Nel processo per le ‘talpe’ alla Direzione distrettuale antimafia, il presidente della Regione era imputato di favoreggiamento aggravato a Cosa Nostra e rivelazione di segreto e per questo i pm avevano chiesto otto anni di reclusione. La corte però, pur riconoscendo una condotta colpevole di favoreggiamento a favore degli altri imputati (alcuni dei quali condannati per associazione di tipo mafioso), non ha ritenuto dimostrata l’aggravante di aver favorito l’organizzazione criminale e quindi ha abbassato la pena.

Cuffaro, contrariamente a quanto egli stesso aveva annunciato, ha assistito alla lettura della sentenza nell’aula bunker di Pagliarelli. “Sono confortato, non sono colluso con la mafia e per questo resto presidente della Regione. Da domani torno al lavoro”. Queste le prime parole dell’esponente dell’Udc.

Il presidente della Regione Sicilia ha però anche annunciato che ricorrerà in appello: “Assieme ai miei avocati, lette le motivazioni della sentenza, ricorreremo in appello perché anche questi residui capi d’accusa possano cadere”.

Palazzo Chigi non commenta la sentenza di condanna: le fonti della Presidenza del Consiglio si limitano a ribadire “il pieno rispetto per l’autonomia della magistratura”.

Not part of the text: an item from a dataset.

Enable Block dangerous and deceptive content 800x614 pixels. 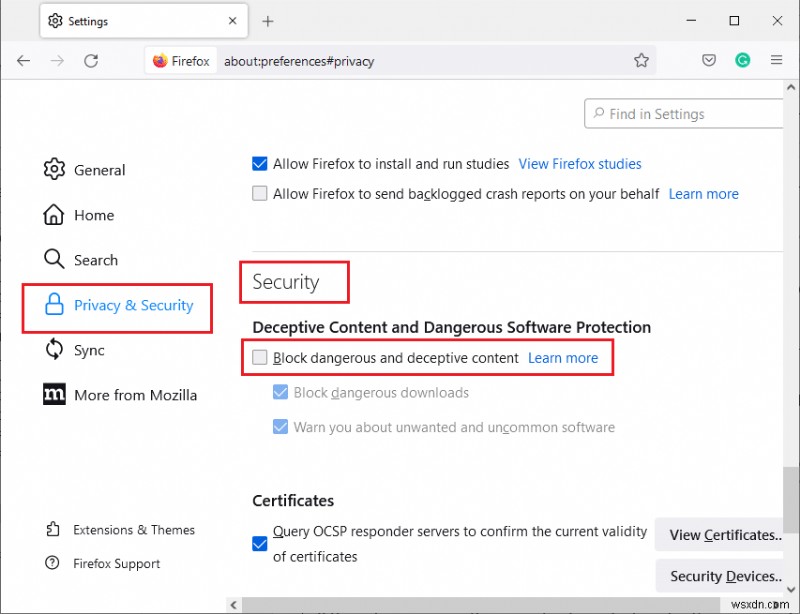260,357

Esprime invece soddisfazione per l’esclusione dell’aggravante del favoreggiamento alla mafia per Cuffaro il segretario nazionale dell’Udc Lorenzo Cesa: “Siamo compiaciuti che già dalla sentenza di primo grado sia stata esclusa ogni forma di collusione del Presidente Cuffaro con la mafia – scrive Cesa in una nota – Nell’esprimere piena solidarietà all’amico Toto sono certo che egli saprà ulteriormente dimostrare nei prossimi gradi di giudizio la sua estraneità ai fatti contestatigli”.